At the start of this year, Natick’s School Committee voted to expand METCO into the elementary school level, starting at Ben-Hem, and with that expansion has come the need for additional resources and planning to serve the current 50-plus students. As the state’s METCO program evolves, so do the metrics used to gauge its success.
As Clayton detailed, METCO has hired a consultant to survey and help evaluate Natick and other districts in areas such as students’ sense of belonging and recruitment/retainment of diverse staff.
She segued from discussion of the program in general to the request for a second METCO school bus. Currently, the school uses 1 bus for high school and middle school students, and a van for elementary school kids. Having separate middle school and high school buses would allow the younger students to get up a bit later (some middle school students need to board the bus now as early as 5:55am), and stay later for after-school activities ranging from sports to drama to Dungeons & Dragons. She pointed to the fact that Natick was able to pay for a second bus during the COVID-19 pandemic, so can certainly do it again. The goal would be to have 2 buses for the next school calendar year, and ditch the van.
The School Committee was being asked to approve spending an additional $86,600 to accommodate a second bus, with hopes that the state’s supplemental budget (passed the same night as the School Committee meeting) would cover all or part of the cost. Determining transportation costs is a mind melting calculation based on the timing of grants, the details of bus contracts, and “elusive” numbers, as one School Committee member put it. Clayton explained that bus accommodations have evolved during her 10-year tenure, with changes in the number of days late buses were available to METCO students, and a time when all METCO students needed to stay late regardless of whether they were involved in after-school activities.
School Committee member Matt Brand said he was previously unsure why they would fund a bus for just the second half of the school year when the school system is already providing a transportation service. But upon hearing the METCO program update, he said it became clearer that the reason to add a bus was that “this is the cost of the commitment that we made” to expand the METCO program and to provide equitable services for all students. His thoughts were echoed by other members.
School Committee member Julie McDonough, who like the rest of the body emphasized her support for the METCO program, toward the end of the meeting expressed frustration and confusion over why the group was having a budget discussion at this time of year after having already focused on the general budget much earlier. She proposed that during the next budget cycle that the Committee discuss transportation in a broader way that includes METCO.
The main motion to approve a second bus failed to pass after an an alternative motion to expand the current late bus from 3 days to 4 for the remainder of the 2023-24 school year—at a cost of up to $15,000—was put forward by Committee member Elise Gorseth. The alternative motion passed by a 6-1 vote.
Interim Superintendent Bella Wong acknowledged that “that was a difficult conversation,” but praised the School Committee for its efforts to expand METCO this year to include kindergarten, and next year beyond that.
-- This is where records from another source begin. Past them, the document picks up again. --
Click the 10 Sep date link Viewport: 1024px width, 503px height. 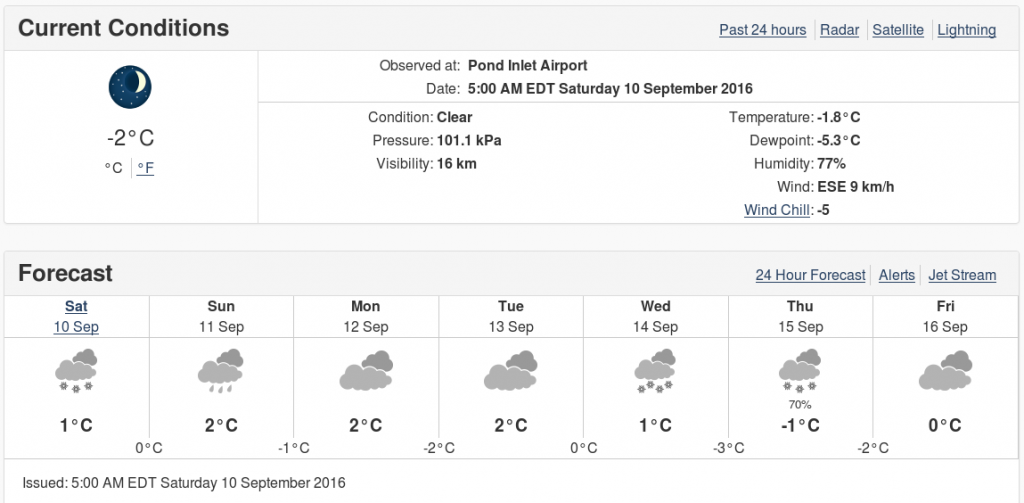[76, 327]
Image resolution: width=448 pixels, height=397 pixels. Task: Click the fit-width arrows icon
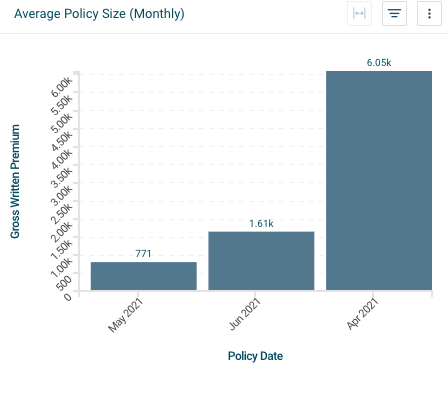tap(359, 14)
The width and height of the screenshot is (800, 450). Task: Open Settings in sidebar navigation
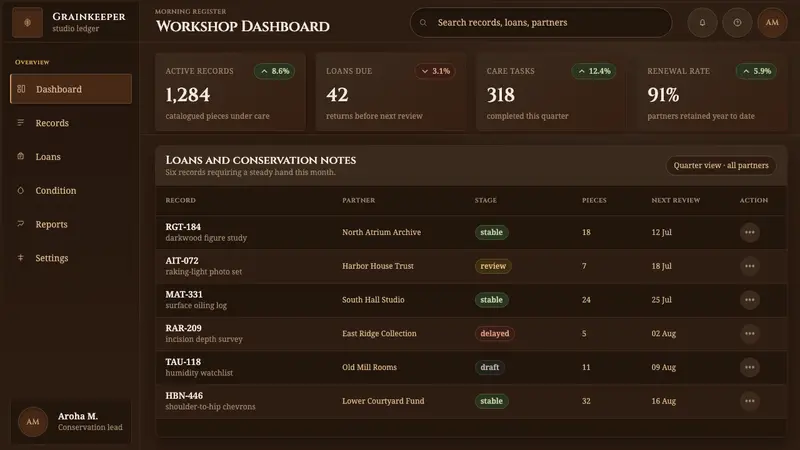tap(71, 258)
Natick represents at METCO event
Chris Cardoso, Natick High School METCO coordinator and a program alumnus, provides families with useful information at the METCO Showcase in Roxbury on Nov. 18. The annual event brings METCO representatives together to encourage Boston students to apply to METCO for a chance to be referred via lottery to their preferred choice of suburban schools.
Since its founding in 1966, the Metropolitan Council for Educational Opportunity (METCO) has enrolled tens of thousands of Boston students in predominantly white school districts, creating the opportunity for students in those districts to learn in a racially and ethnically diverse setting.